Слушатели остались холодны, хотя многіе изъ нихъ исповѣдывали приблизительно тѣ же принципы. Рѣчь доктора Хайкеля была какъ Отче Нашъ. Все въ ней было такъ ясно, просто и общеизвѣстно. Тѣмъ не менѣе судебный процессъ, производившійся въ Гомелѣ, имѣлъ мало отношенія къ вопросу о трудѣ и капиталѣ. Довлѣетъ дневи злоба его. Предъ лицомъ всѣхъ гомельскихъ антисемитовъ и погромщиковъ трудно было бы утверждать, что національный вопросъ имѣетъ мало значенія. Помимо всего, среди присутствующихъ были доктора, аптекари, даже торговцы и банкиры. Они, конечно, не могли серьезно отказаться отъ своихъ классовыхъ предразсудковъ и стать на точку зрѣнія трудящагося человѣчества и доктора Хайкеля.

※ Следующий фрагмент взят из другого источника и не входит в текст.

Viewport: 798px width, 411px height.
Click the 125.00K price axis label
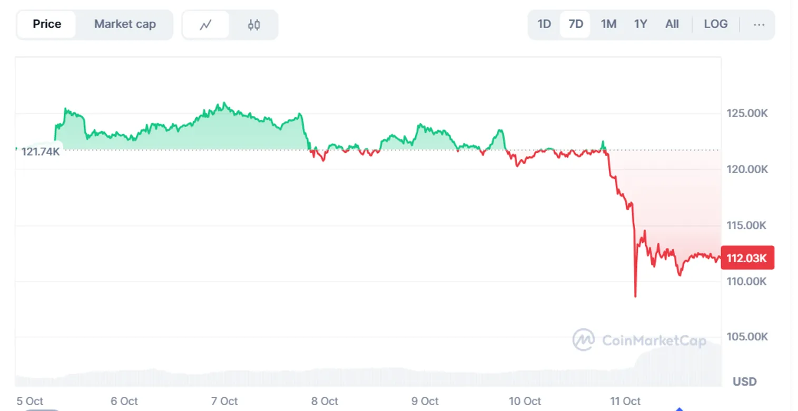click(x=747, y=113)
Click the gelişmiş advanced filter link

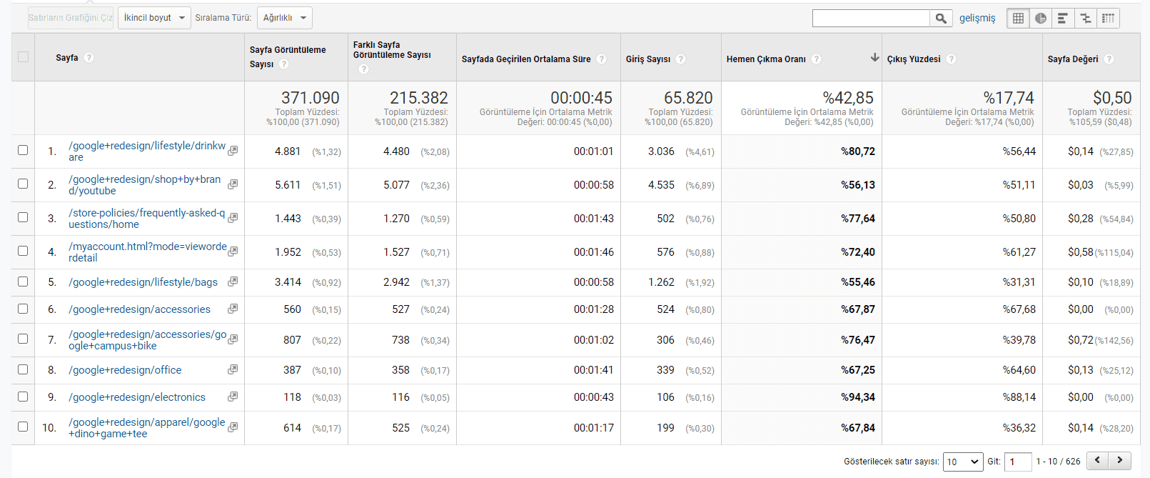point(977,18)
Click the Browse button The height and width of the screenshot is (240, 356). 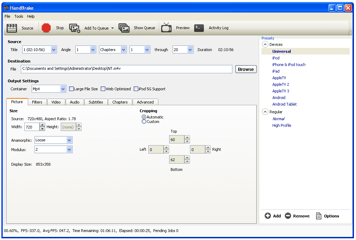point(246,69)
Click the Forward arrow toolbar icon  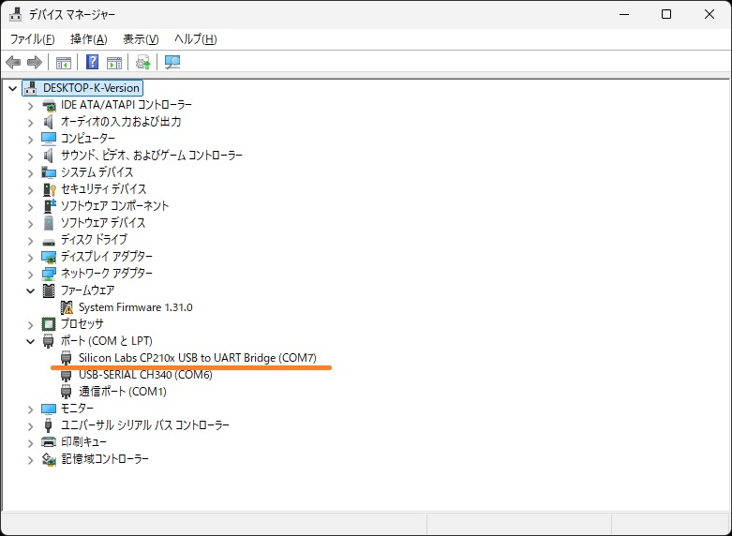click(x=35, y=63)
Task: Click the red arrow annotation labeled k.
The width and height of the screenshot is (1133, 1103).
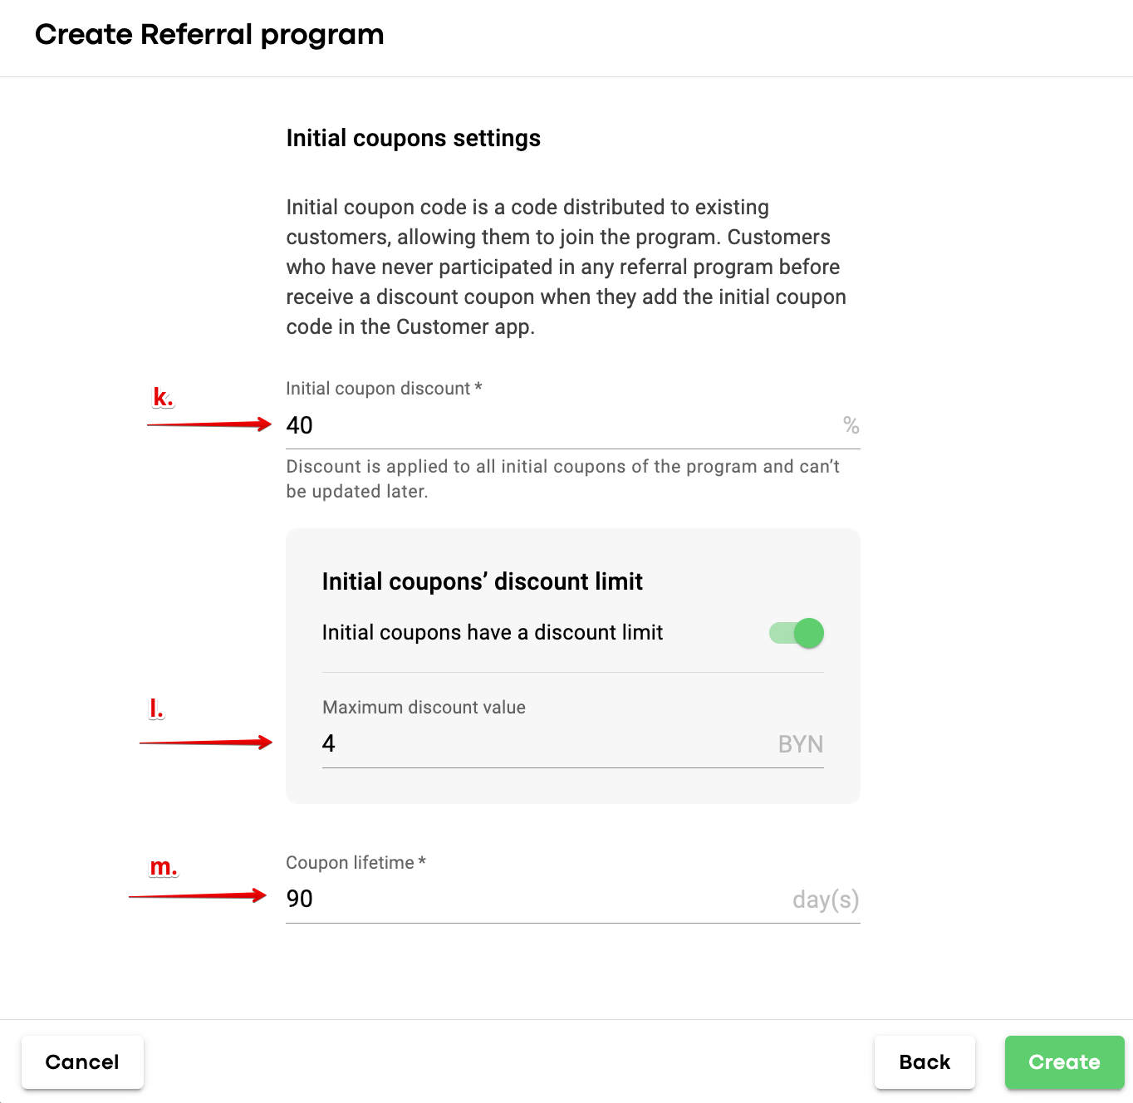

Различіе интересовъ не замедлило сказаться Докторъ Хайкель провозгласилъ трудовой принципъ главнымъ интересомъ человѣчества.
— Спасибо! — неожиданно отозвался съ другого конца комнаты молодой человѣкъ, коренастый и плотный, въ потертомъ пиджакѣ и въ большихъ голубыхъ очкахъ. — А позвольте спросить, какой мой интересъ?
— А вы кто? — спросилъ съ недоумѣніемъ ораторъ.
— Я — Песечкинъ, приказчикъ магазина готоваго платья.
— Вы, должно быть, трудитесь! — сказалъ осторожно Хайкель.